The U.S. Dollar extended its advance on Wednesday following stronger-than-expected ADP non-farm employment figures. Private sector employment increased by 324,000 jobs in July compared to forecasts of 189,000 only. This positive surprise is confirming the recent strength seen in the U.S. labor market. However, the market sentiment has turned negative as stocks suffered from a heavy selloff after Fitch downgraded the U.S. long-term rating grade from AAA to AA+. It is important to note that this is the first downgrade for the U.S. since 2011.
daily analytics
Looking at the market reaction, all major indexes closed lower in a risk-off environment. The Dow lost 0.98%, the S&P500 declined 1.38% while the Nasdaq composite registered its worst day since February as the index dropped 2.17%. The stock market rally was already extended after reaching overbought levels which pushed investors to start taking some profits off the table. As of today, the focus will be on the Bank of England monetary policy meeting in which the central bank is expected to raise interest rates by 25bps from 5.00% to 5.25% to combat higher inflation in the UK. Moreover, traders await a series of services PMI figures from the Eurozone while in the U.S., unemployment claims are due to rise from 221K to 226K. In the meantime, factory orders are likely to increase from 0.3% to 2.0%.

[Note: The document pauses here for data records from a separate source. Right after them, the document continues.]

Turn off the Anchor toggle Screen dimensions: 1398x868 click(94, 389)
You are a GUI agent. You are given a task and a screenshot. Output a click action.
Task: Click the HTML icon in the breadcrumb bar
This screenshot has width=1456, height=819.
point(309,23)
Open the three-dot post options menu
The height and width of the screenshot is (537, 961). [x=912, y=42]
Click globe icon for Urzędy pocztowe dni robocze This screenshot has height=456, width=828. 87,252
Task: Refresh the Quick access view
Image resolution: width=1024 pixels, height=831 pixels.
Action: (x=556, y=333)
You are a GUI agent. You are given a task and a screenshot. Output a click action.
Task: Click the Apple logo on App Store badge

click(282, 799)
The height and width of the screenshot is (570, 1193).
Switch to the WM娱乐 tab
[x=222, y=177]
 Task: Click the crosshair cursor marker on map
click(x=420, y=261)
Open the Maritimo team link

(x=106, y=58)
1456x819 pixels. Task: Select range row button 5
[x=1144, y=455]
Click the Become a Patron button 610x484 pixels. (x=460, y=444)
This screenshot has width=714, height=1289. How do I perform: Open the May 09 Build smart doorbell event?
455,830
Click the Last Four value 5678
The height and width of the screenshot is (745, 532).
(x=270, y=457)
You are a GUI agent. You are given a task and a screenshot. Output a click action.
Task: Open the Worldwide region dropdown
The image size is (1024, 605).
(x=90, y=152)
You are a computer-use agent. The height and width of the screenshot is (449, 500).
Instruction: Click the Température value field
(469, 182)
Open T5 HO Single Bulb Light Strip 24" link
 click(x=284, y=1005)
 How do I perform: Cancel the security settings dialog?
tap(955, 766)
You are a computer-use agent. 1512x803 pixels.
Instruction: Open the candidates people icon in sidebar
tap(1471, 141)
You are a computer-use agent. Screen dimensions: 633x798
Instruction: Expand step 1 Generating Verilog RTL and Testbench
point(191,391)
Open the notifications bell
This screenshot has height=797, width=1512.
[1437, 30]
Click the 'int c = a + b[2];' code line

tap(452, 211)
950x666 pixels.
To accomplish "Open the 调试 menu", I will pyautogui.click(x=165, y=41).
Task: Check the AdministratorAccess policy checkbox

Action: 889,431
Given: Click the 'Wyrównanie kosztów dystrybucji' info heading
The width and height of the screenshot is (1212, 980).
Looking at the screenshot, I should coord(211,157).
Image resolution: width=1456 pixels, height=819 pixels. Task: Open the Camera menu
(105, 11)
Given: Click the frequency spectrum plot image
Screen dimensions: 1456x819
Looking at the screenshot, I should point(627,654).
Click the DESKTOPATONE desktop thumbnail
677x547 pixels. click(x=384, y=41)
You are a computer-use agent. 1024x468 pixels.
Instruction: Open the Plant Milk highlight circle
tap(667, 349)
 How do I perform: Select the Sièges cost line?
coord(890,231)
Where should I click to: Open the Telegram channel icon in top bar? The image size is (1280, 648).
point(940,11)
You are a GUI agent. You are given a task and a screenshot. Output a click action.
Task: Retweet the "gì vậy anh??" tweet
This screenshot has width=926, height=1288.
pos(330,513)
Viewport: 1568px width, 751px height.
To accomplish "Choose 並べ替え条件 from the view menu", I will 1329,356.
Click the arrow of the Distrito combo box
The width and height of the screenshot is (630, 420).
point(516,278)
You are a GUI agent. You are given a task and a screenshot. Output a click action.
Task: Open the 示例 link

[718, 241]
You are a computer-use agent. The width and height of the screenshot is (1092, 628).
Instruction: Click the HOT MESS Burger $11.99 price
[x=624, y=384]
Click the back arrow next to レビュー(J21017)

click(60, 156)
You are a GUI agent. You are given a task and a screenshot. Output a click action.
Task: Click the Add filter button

From a technical standpoint, the Dow Jones remains in an uptrend as the daily chart is still showing a series of higher highs and higher lows. Yesterday’s drop is corrective due to profit taking and we might see a retest of the 35200-34950 support zone before the bullish trend resume. On the other side, if the index holds above yesterday’s low, the index is expected to retest the 35700 high, while a break above it can lead to another rally toward the next resistance level which stands at 35875.
In the FX Market, the USDJPY currency pair managed to stabilize near a key resistance located at the 143.50 level. The trend has turned positive following the breakout above the 142.00 handle earlier this week, therefore, prices are expected to trade sideways before continuing higher. In the near term, a break above the 143.50 barrier should clear the path toward the next resistance level located at 144.25. On the flip side, 142.30-141.90 is considered as the key support zone for this pair and if prices continue to hold above it, the downside potential is likely to stay limited.
Moreover, EURUSD’s short-term trend has turned negative, and prices are expected to face more selling pressure while staying below the 1.1050 level which can lead to a retest of the 1.0865-1.0830 support zone in the coming days. However, when looking at the higher time frames, we can see that the main trend is still pointing to the upside as prices continue to trade above the rising trendline drawn from November 21st low as per the chart below.
In the commodity market, gold extended its downside correction as sellers are testing a key support located at the 1935 level. The short-term trend has turned negative, and the bearish momentum is likely to persist while the yellow metal keeps trading below the 1970 resistance. As of today, a break below the 1935 support can lead to a continuation lower in the direction 19225, on the flip side, if this support holds, a move back higher toward the 1955 barrier.
To conclude, despite the bearish momentum, gold is trading at a critical support zone from where we might see increased demand. Therefore, we will be waiting to see how the market will behave around the current levels before determining the next possible direction.